An architecture studio of five staff producing 30 A1 drawings monthly works comfortably with a 24 inch desktop plotter. A 25 person firm producing 200 to 400 drawings monthly needs a 36 inch floor standing device with dual rolls. A 100 person engineering practice with weekly print room operations needs a 44 inch high volume device or a small reprographics setup.

For occasional A1 work, outsourcing to a local plotter shop costs around 4 to 12 euros per A1 print.The break even with owning a plotter sits around 30 to 50 A1 prints per month including all running costs. Below that volume, outsourcing is the right call. Above it, the in house plotter pays back inside 18 to 36 months.
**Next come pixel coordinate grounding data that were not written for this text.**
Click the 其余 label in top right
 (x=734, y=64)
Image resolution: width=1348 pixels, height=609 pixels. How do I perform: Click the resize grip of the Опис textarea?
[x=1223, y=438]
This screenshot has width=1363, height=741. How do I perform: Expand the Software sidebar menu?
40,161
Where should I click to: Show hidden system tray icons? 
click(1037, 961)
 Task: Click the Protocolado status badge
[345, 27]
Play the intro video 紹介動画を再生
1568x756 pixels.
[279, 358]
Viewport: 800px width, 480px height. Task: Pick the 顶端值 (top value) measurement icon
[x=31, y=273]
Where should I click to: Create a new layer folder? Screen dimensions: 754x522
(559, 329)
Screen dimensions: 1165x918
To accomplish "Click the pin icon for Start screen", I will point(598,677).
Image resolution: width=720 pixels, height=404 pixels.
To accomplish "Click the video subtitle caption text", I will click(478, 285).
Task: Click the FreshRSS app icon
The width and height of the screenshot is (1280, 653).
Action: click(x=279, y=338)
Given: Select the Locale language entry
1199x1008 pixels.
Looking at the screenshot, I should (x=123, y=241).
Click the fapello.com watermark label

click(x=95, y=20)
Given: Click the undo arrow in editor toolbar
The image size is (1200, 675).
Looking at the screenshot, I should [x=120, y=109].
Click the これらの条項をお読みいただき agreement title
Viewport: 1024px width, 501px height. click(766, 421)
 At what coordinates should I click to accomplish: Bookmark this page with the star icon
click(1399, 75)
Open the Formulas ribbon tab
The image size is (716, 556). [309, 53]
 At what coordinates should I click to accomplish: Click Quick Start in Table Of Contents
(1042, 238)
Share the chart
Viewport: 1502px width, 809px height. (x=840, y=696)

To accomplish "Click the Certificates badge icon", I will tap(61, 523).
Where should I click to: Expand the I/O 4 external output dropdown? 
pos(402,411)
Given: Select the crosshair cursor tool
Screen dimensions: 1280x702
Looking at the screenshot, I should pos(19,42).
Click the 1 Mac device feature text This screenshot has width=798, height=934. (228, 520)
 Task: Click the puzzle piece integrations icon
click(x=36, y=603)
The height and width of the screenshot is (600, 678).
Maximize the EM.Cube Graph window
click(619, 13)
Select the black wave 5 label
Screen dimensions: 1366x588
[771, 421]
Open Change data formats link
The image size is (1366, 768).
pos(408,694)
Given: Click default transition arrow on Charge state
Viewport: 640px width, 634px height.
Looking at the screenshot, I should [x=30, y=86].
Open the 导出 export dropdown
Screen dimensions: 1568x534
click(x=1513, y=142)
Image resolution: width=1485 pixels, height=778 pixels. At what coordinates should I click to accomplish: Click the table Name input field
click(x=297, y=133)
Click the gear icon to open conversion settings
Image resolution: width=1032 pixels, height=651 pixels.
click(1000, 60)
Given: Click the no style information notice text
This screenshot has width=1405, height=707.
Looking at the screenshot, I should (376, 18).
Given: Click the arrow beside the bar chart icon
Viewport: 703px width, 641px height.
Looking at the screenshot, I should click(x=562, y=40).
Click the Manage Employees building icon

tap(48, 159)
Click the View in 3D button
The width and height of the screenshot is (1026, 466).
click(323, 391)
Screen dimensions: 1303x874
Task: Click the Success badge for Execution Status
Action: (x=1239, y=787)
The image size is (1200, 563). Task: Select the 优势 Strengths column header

Service contract considerations

Wide format plotters benefit from service contracts more than office MFPs because the consumables (ink and printheads) are expensive and the troubleshooting on rare issues (head clogs, banding, paper jams in roll feed) needs specialist knowledge. A typical service contract on a 36 inch plotter runs 600 to 1,400 euros annually, including ink supply at reduced unit cost. For firms that depend on the plotter for daily deliverables, the contract value is more about availability than direct cost savings.

Floor space and environment

Wide format plotters need stable temperature and humidity to produce consistent output. Air conditioning that keeps the room between 18 and 25 degrees C and humidity between 30 and 70% suits most devices. Direct sunlight on the device or the paper input affects colour calibration. Dust and airborne particulate (common near building sites) reduces printhead life; consider an enclosed plotter room for firms operating from active sites.

Five year cost of ownership estimate

For a typical 36 inch architecture practice plotter producing 200 A1 drawings monthly: capital cost roughly 6,500 euros, ink and paper consumables around 4,800 euros annually, service contract 950 euros annually, electricity 180 euros annually. Five year total ownership cost sits around 35,000 euros. Outsourcing the same volume would cost roughly 96,000 euros across five years. The in house route saves around 61,000 euros across the lifecycle.